What is expected:
Copy exactly. Begin at the line containing "Open Ver informe de pérdidas y ganancias" and stop at the last line of the entries, omitting any pictures.

Records from a data source:
• • • • •
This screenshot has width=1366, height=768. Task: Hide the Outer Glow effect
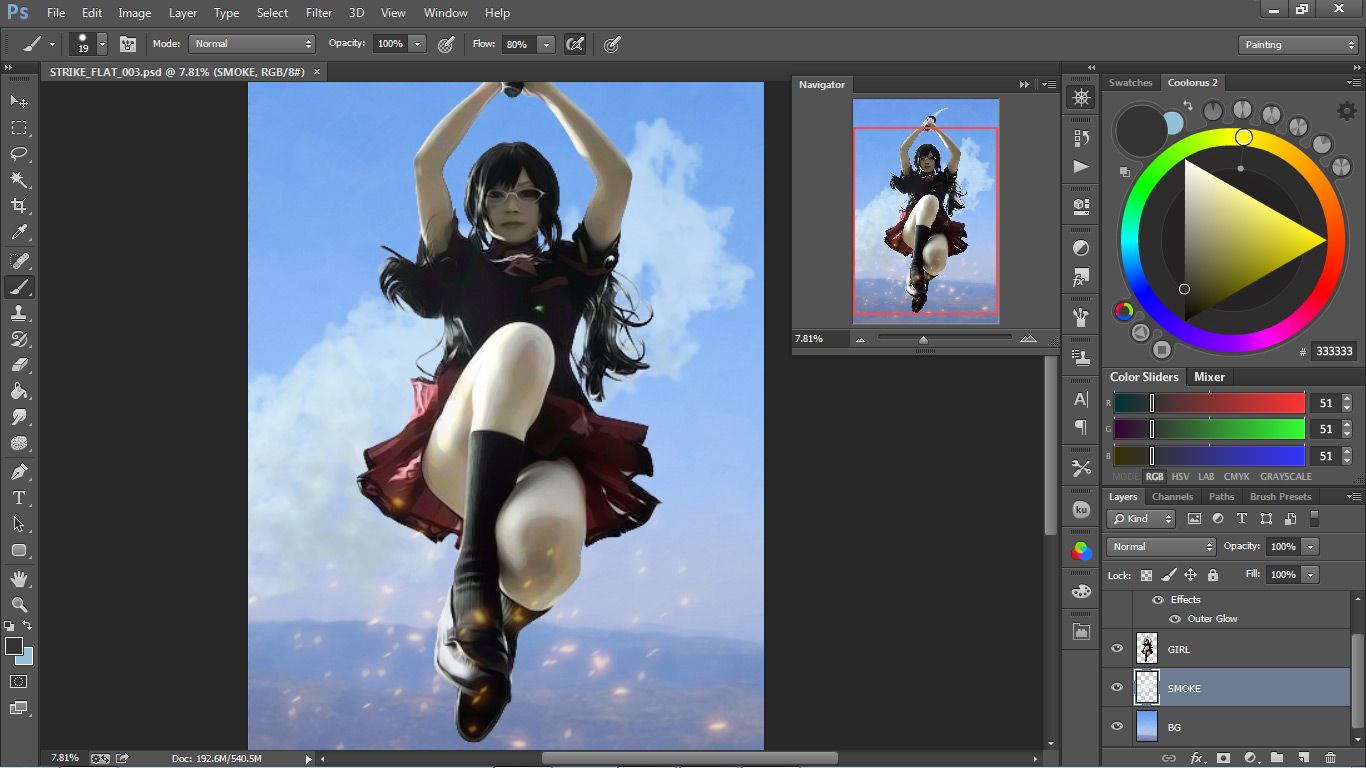(x=1175, y=619)
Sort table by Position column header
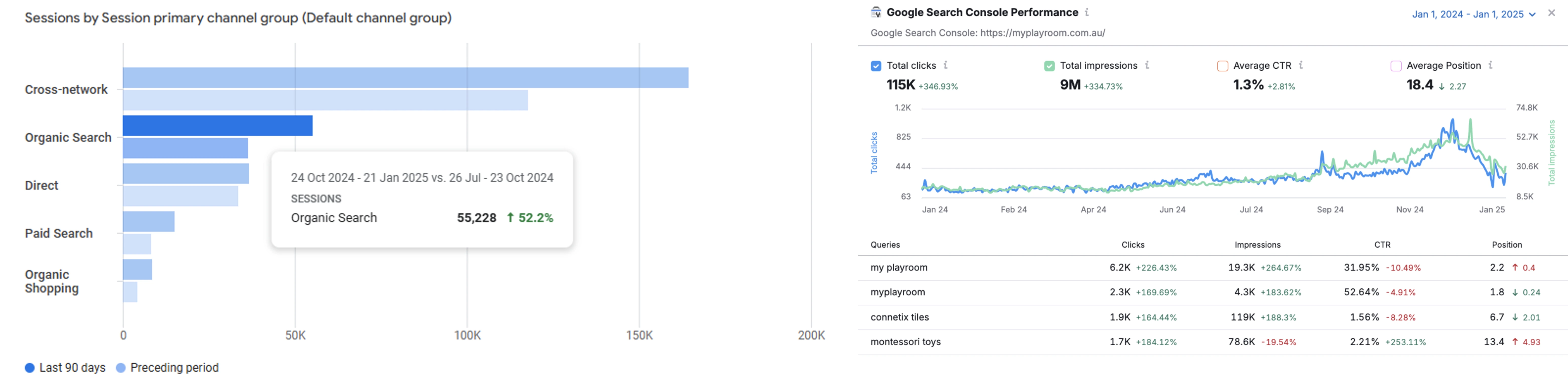 1506,244
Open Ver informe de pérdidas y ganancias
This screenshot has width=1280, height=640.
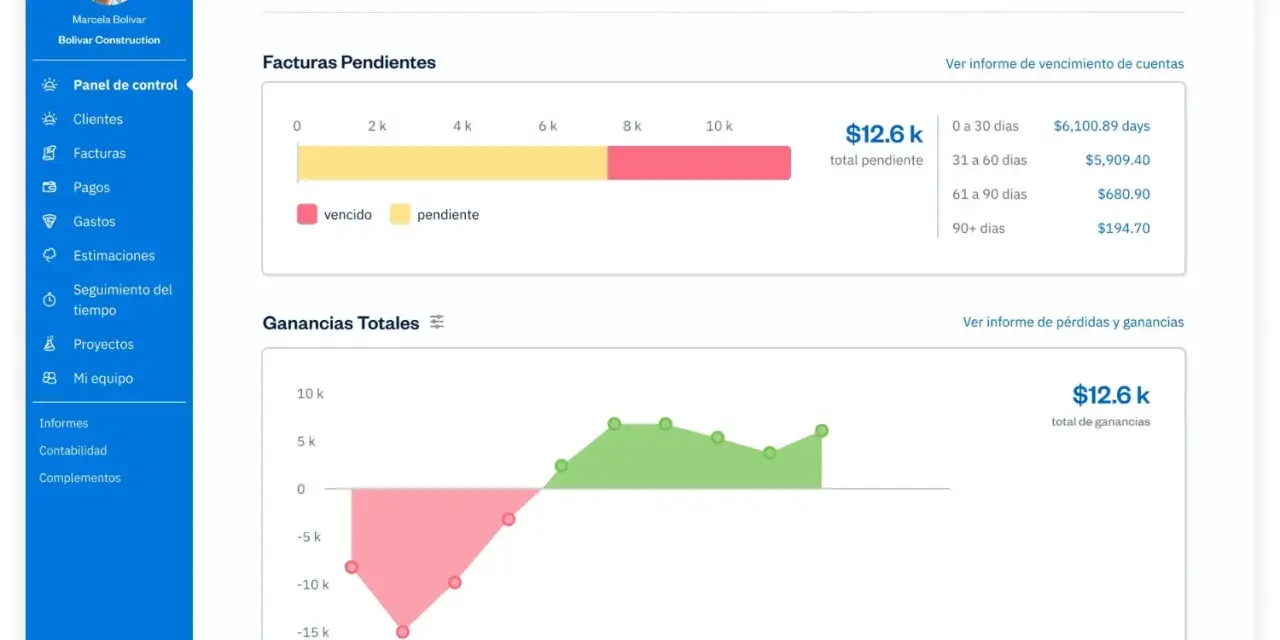tap(1073, 322)
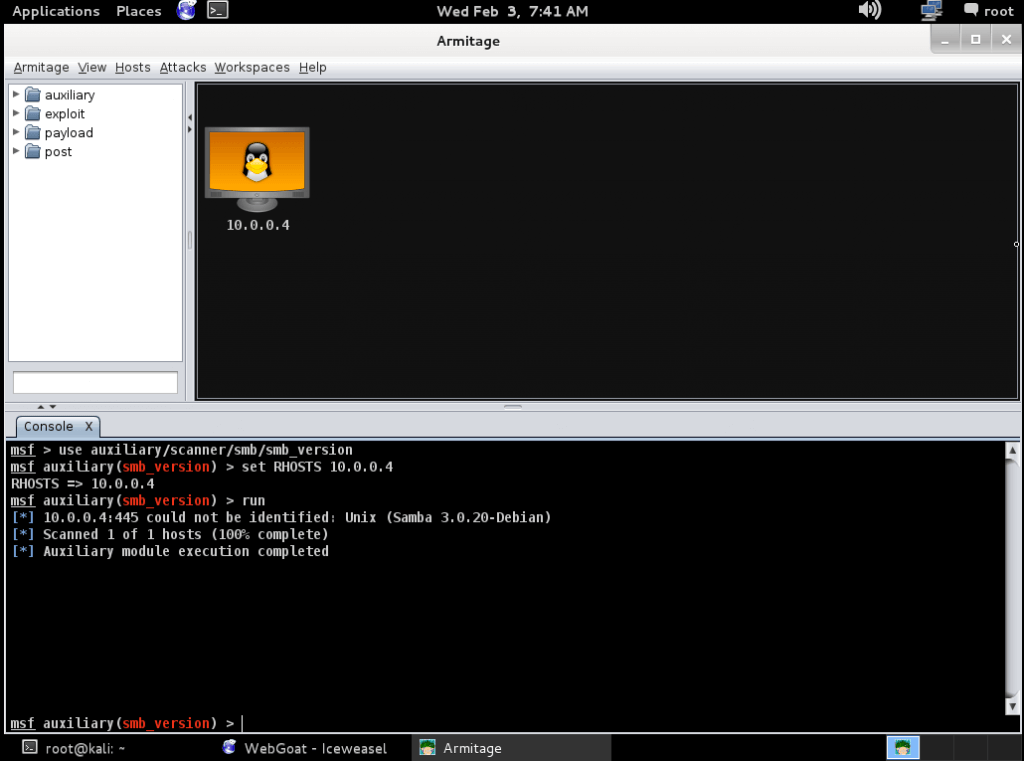Click the console scrollbar down arrow
The width and height of the screenshot is (1024, 761).
[1011, 707]
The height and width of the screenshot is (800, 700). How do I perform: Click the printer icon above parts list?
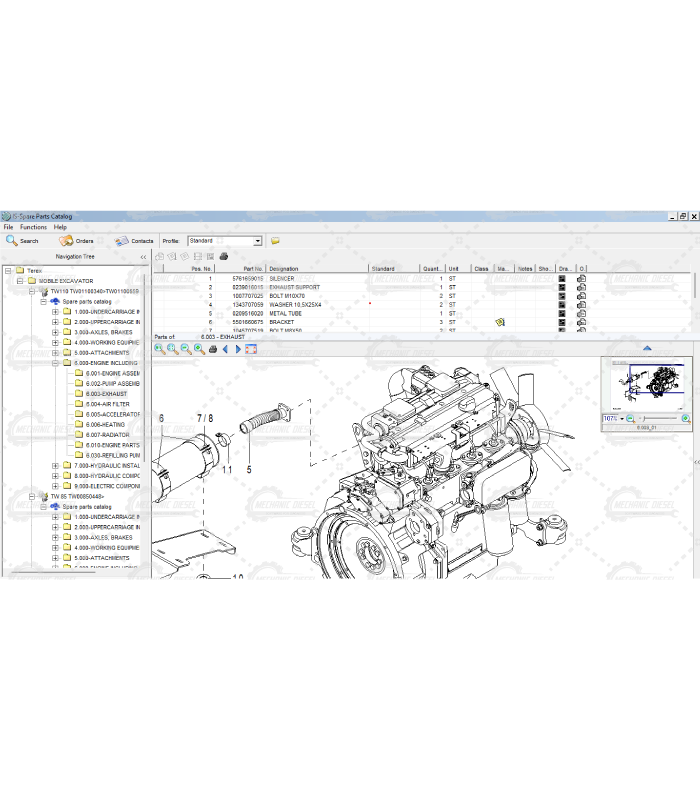[x=224, y=257]
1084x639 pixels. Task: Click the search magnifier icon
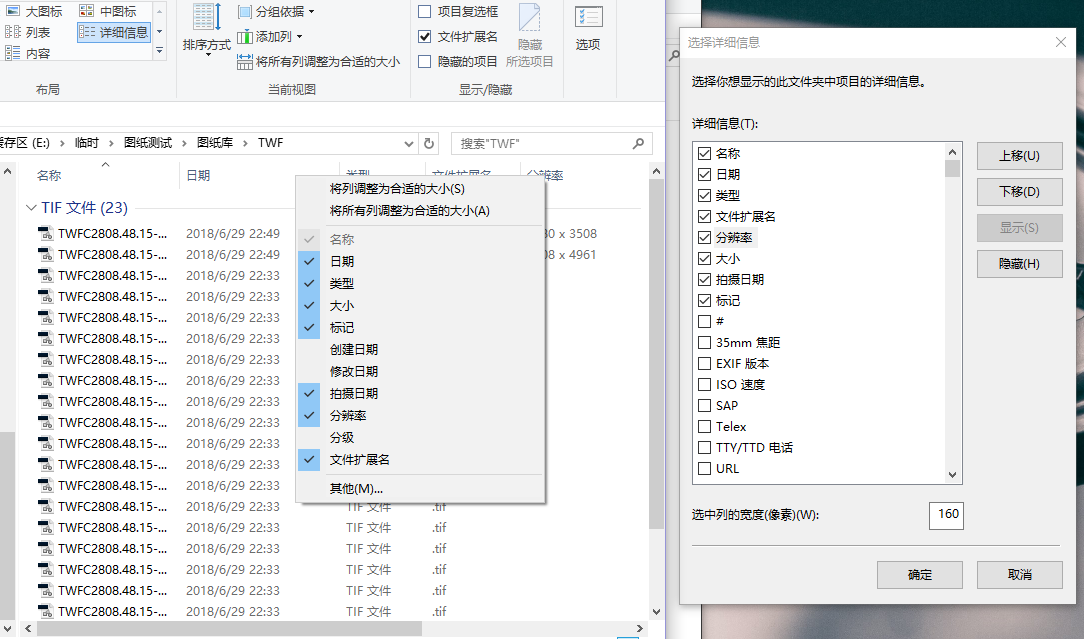click(x=638, y=143)
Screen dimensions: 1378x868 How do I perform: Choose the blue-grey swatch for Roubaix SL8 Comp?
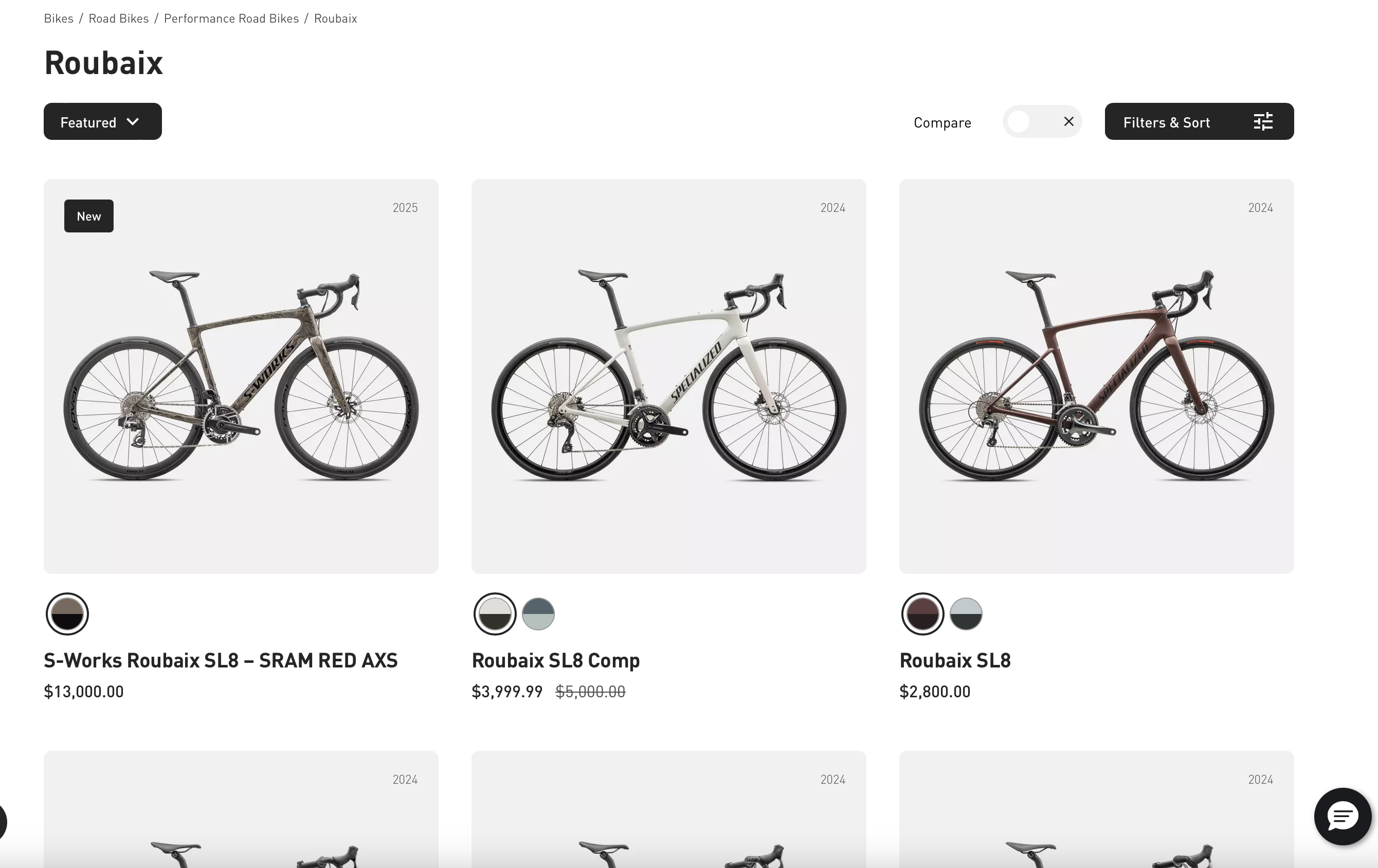pyautogui.click(x=538, y=614)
• • • • •
Solution:
Open Ver informe de pérdidas y ganancias
This screenshot has width=1280, height=640.
tap(1073, 322)
Click the console scrollbar down arrow
The width and height of the screenshot is (1024, 761).
[1011, 707]
The height and width of the screenshot is (800, 700). How do I perform: Click the printer icon above parts list?
[x=224, y=257]
1084x639 pixels. Task: Click the search magnifier icon
click(x=638, y=143)
Screen dimensions: 1378x868 How do I perform: Choose the blue-grey swatch for Roubaix SL8 Comp?
pyautogui.click(x=538, y=614)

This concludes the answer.